La chirurgie du cancer, un potentiel qui n’est pas pleinement exploité

Proposé par Larbi Abid - Algérie - Mars 2018

Dr Fabien Reyal (Chirurgien)

Dans un contexte d’explosion des coûts des médicaments innovants, le docteur Fabien Reyal plaide pour une meilleure intégration de la chirurgie dans le parcours de soins des malades. Le désir intense de voir apparaître de nouvelles molécules pour guérir les patients atteints de cancer aboutit à une situation dangereuse où les citoyens, les médias et les autorités de santé oublient que la chirurgie est un élément central de la prise en charge des cancers. Nous devons reconsidérer notre stratégie. L’accès aux thérapies innovantes ne peut pas être la seule voie d’amélioration. Le développement d’une molécule se chiffre en milliards d’euros. L’inefficacité de ces traitements lors de leur utilisation en vie réelle est fréquente. Le coût du traitement d’un unique patient peut atteindre des sommes insoutenables pour un pays.

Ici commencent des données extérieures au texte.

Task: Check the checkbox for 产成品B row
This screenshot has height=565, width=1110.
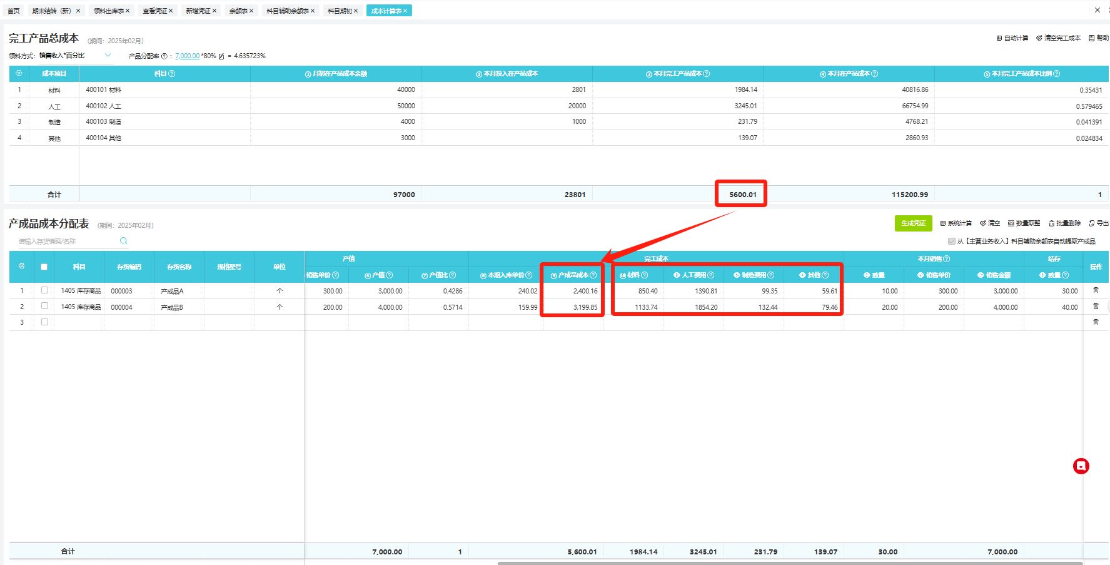Action: tap(44, 306)
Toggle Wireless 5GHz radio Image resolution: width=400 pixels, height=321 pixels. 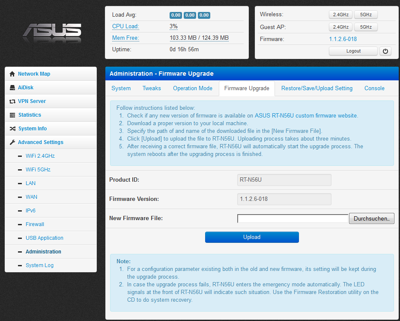click(366, 15)
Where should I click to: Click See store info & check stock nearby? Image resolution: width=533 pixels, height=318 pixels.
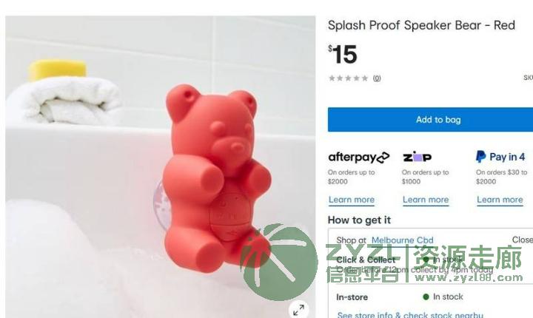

Trois leviers majeurs sont à revaloriser : la prévention, le diagnostic précoce et le parcours de soin. Grâce à la prévention (tabac, obésité, alcool et virus), nous pouvons réduire considérablement le nombre de cancers et la mortalité globale.

Le diagnostic précoce permet un contrôle aisé de la maladie. Les tumeurs de petite taille ont un meilleur pronostic. Leur traitement est simple, moins coûteux, avec moins de séquelles. Ainsi un cancer du sein de moins de 10 mm sera le plus souvent traité par une chirurgie avec une radiothérapie mais sans chimiothérapie (Jusqu’à ce jour, en Algérie, on est encore au lancement de campagnes de dépistage du cancer du sein dans des zones pilotes à la 4ème année de mise en place du Plan Cancer 2015/2019. Pourtant des campagnes de dépistage ont déjà été réalisées, en particulier dans la wilaya de Biskra, et devaient aboutir à des concluions qu’on attend toujours ?).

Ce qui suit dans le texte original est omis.